Can you put the lines into a Markdown table with the columns Row and Line, starting at the first line and ending at the line that contains "coordinates (749, 530).", with blank lines skipped and the pictures left out?

Screenshot pointing data
=-=-=
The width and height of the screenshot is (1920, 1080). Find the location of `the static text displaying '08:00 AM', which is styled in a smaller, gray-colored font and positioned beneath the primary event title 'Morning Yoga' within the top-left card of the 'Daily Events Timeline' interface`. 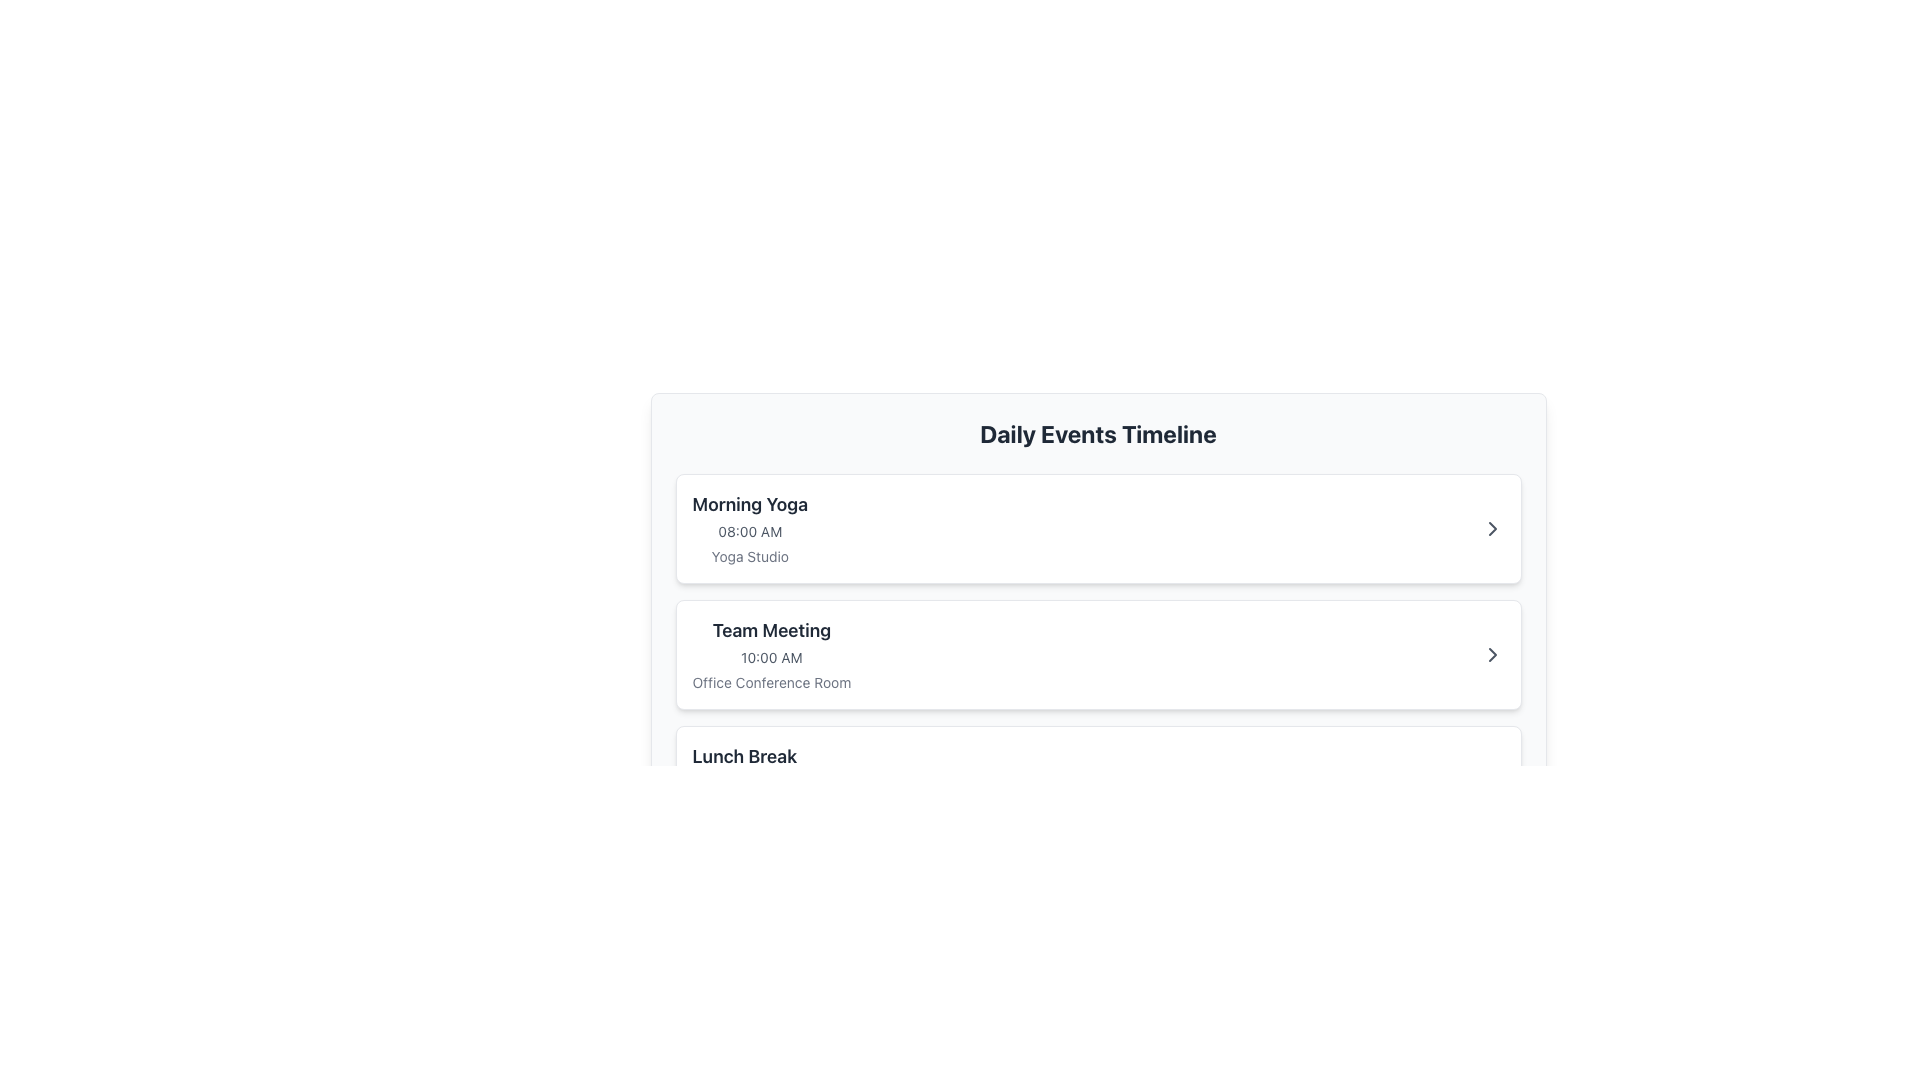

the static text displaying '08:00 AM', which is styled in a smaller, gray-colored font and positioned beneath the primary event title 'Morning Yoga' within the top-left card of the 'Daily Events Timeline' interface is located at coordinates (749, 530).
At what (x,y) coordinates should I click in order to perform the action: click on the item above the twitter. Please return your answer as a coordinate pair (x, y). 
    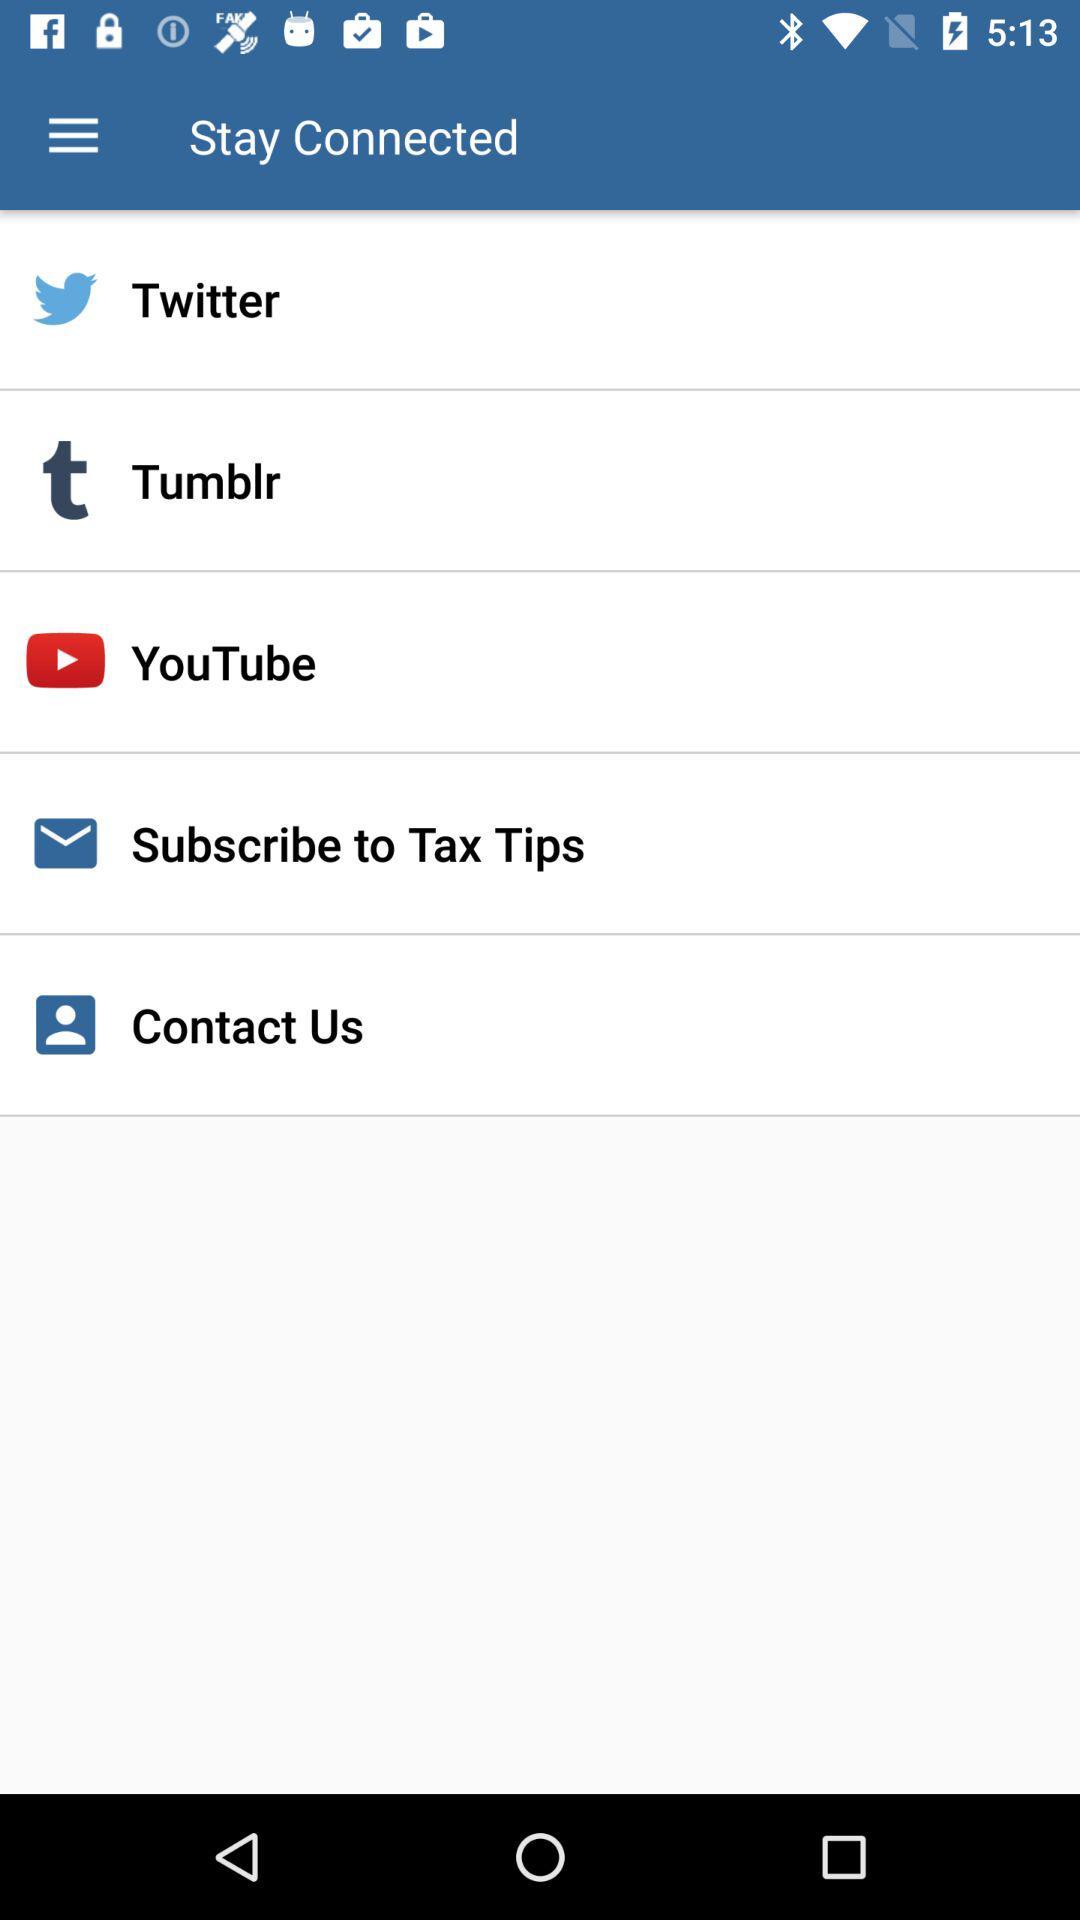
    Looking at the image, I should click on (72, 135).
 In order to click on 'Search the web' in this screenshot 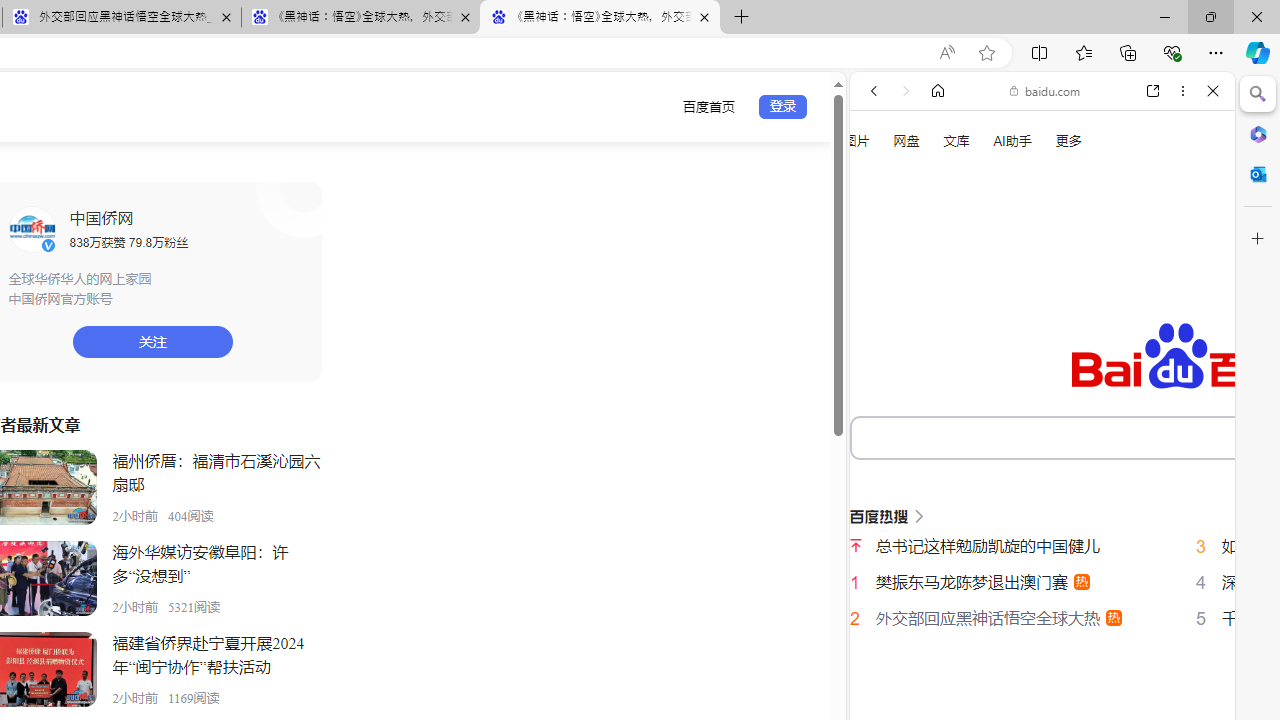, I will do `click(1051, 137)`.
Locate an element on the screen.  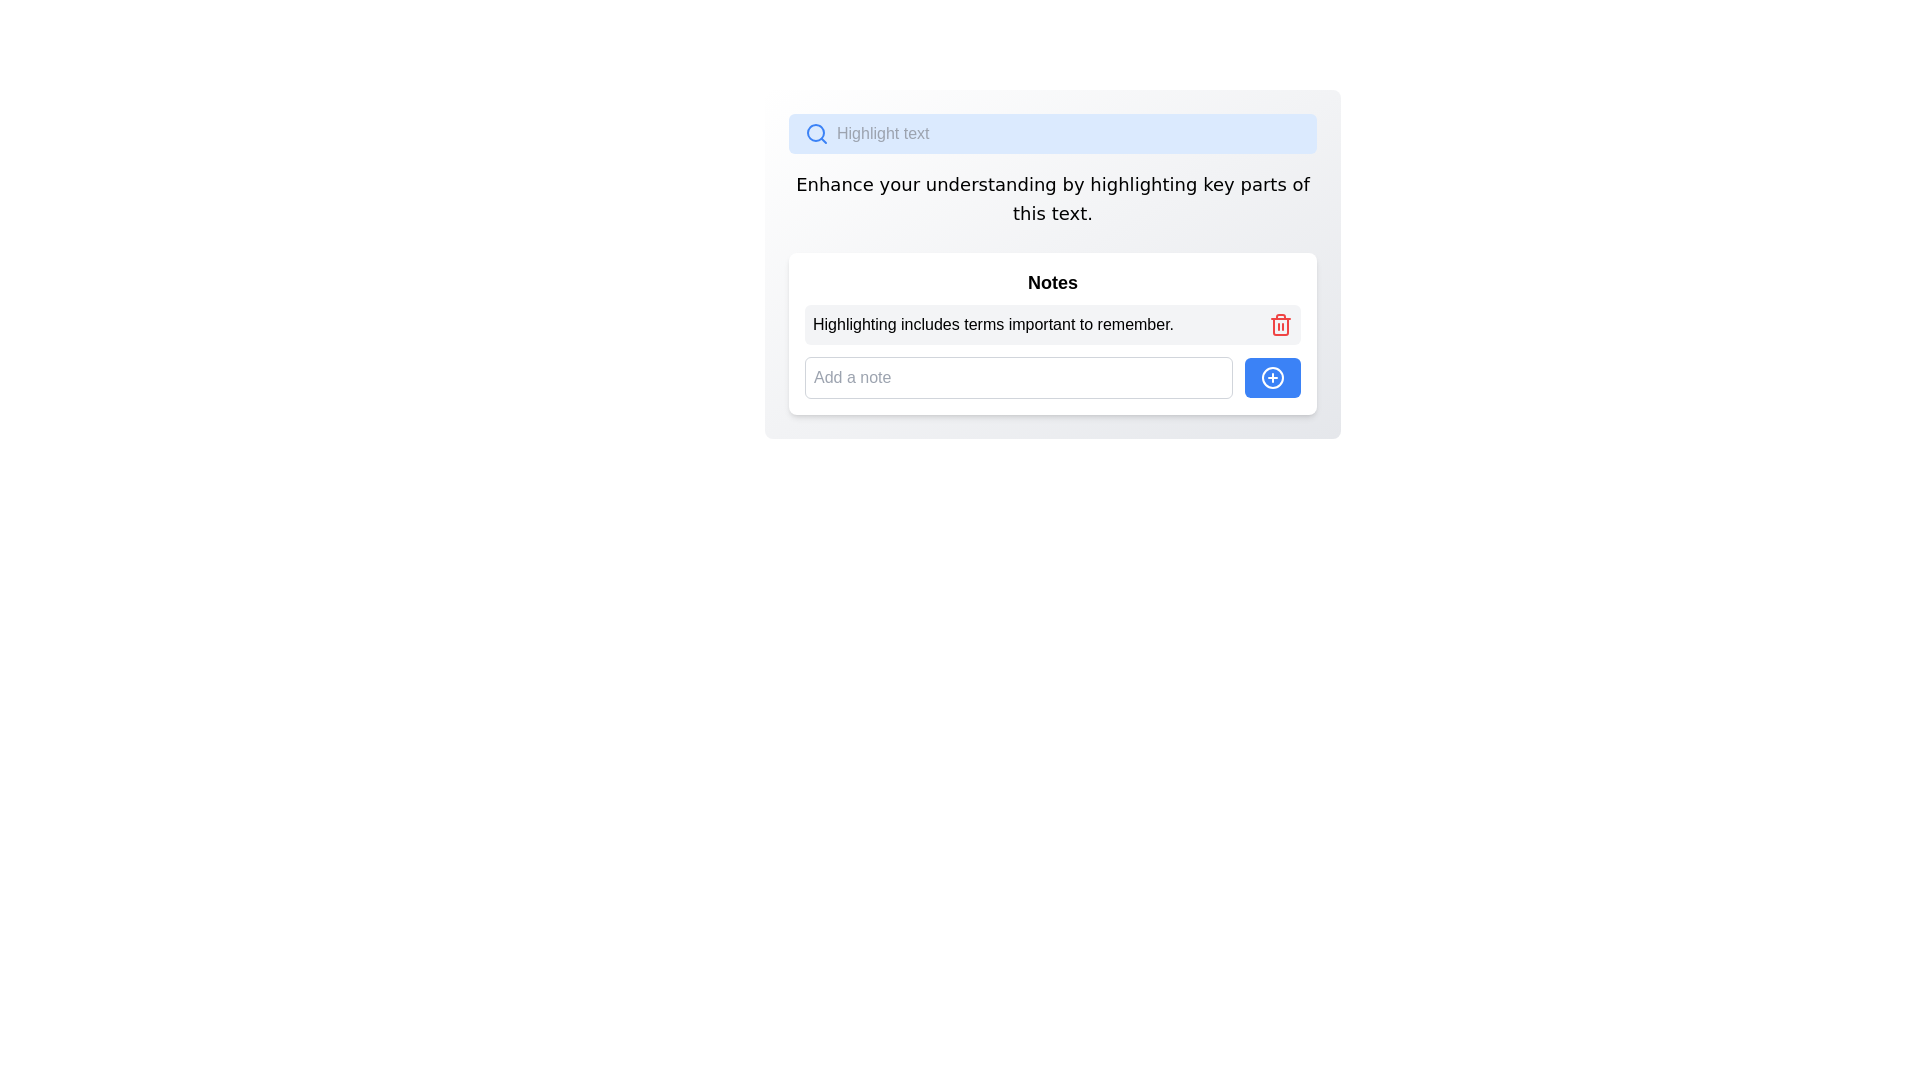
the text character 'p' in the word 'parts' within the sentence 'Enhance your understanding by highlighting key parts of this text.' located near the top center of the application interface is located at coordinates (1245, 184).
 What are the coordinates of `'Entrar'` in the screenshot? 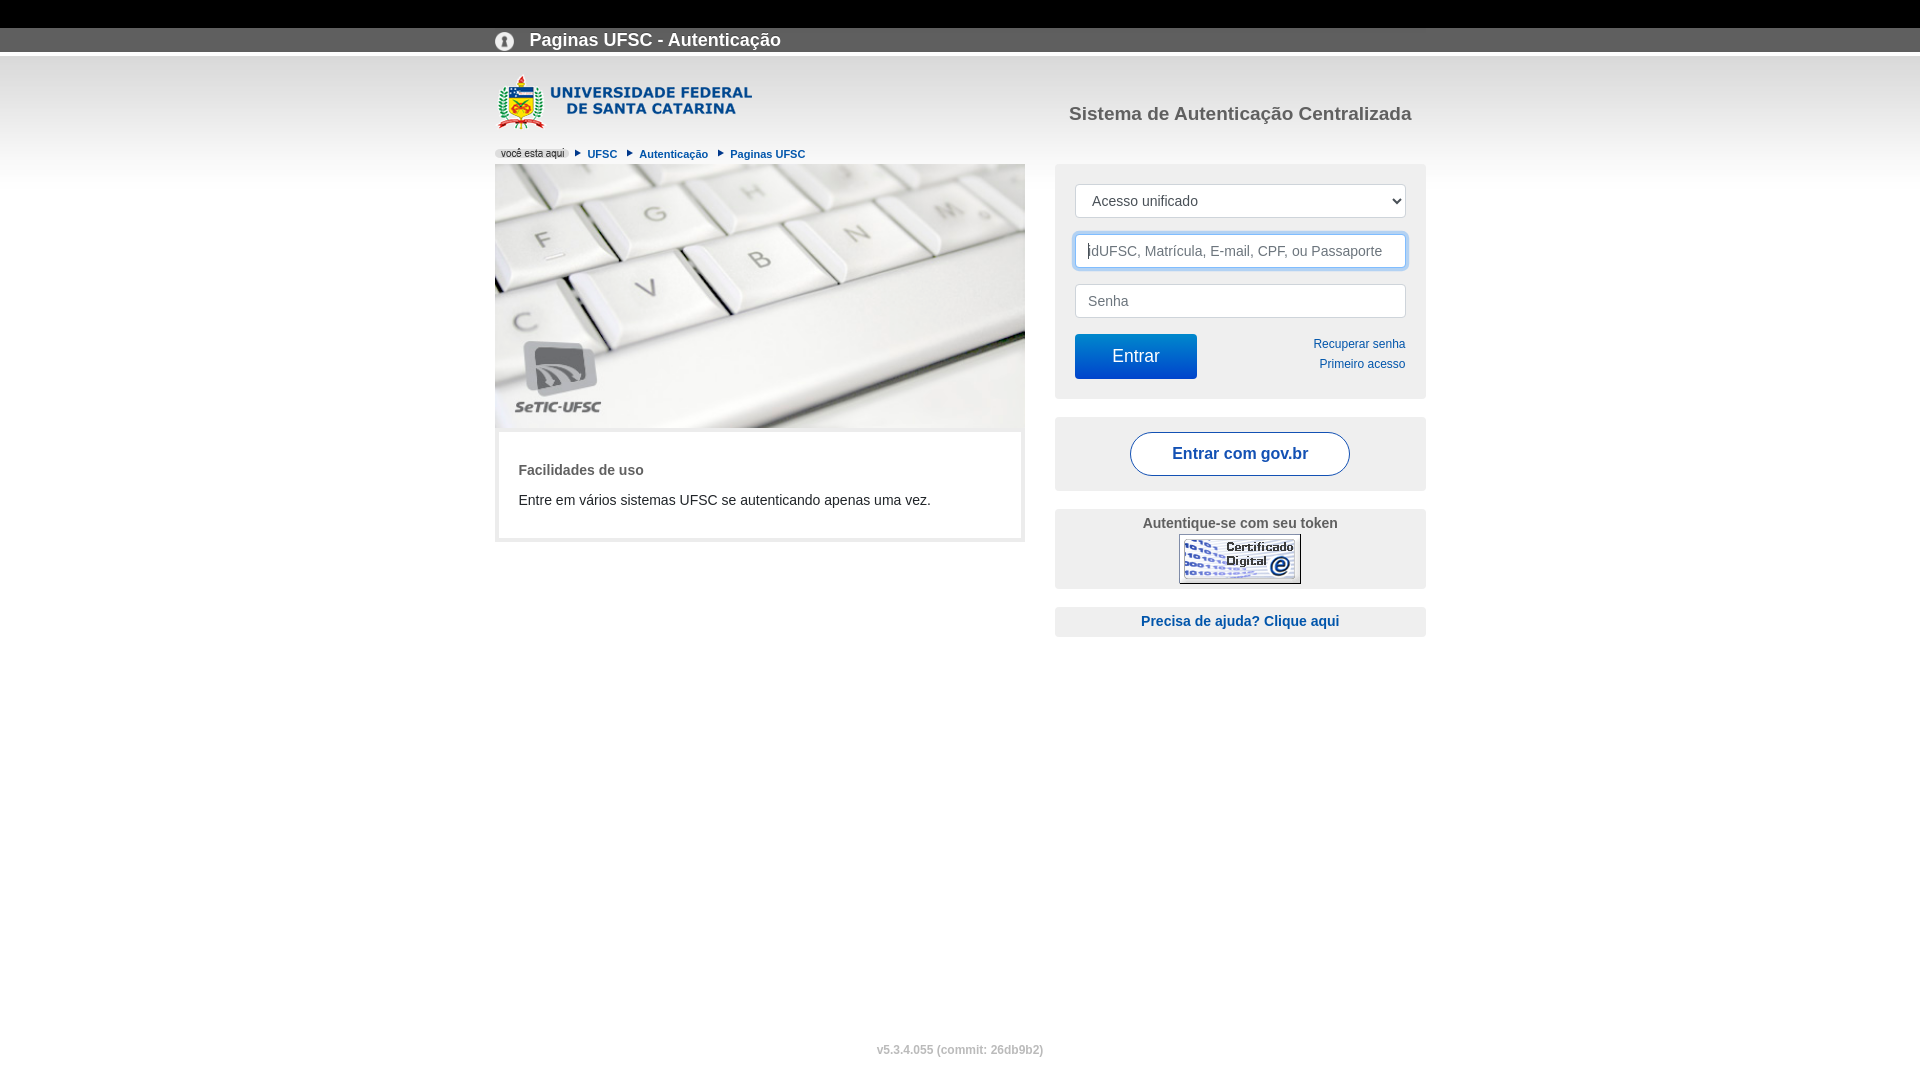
=-=-=
**RESULT OF THE EXERCISE**.
| Row | Line |
|---|---|
| 1 | The width and height of the screenshot is (1920, 1080). Find the location of `the static text displaying '08:00 AM', which is styled in a smaller, gray-colored font and positioned beneath the primary event title 'Morning Yoga' within the top-left card of the 'Daily Events Timeline' interface`.  |
| 2 | the static text displaying '08:00 AM', which is styled in a smaller, gray-colored font and positioned beneath the primary event title 'Morning Yoga' within the top-left card of the 'Daily Events Timeline' interface is located at coordinates (749, 530). |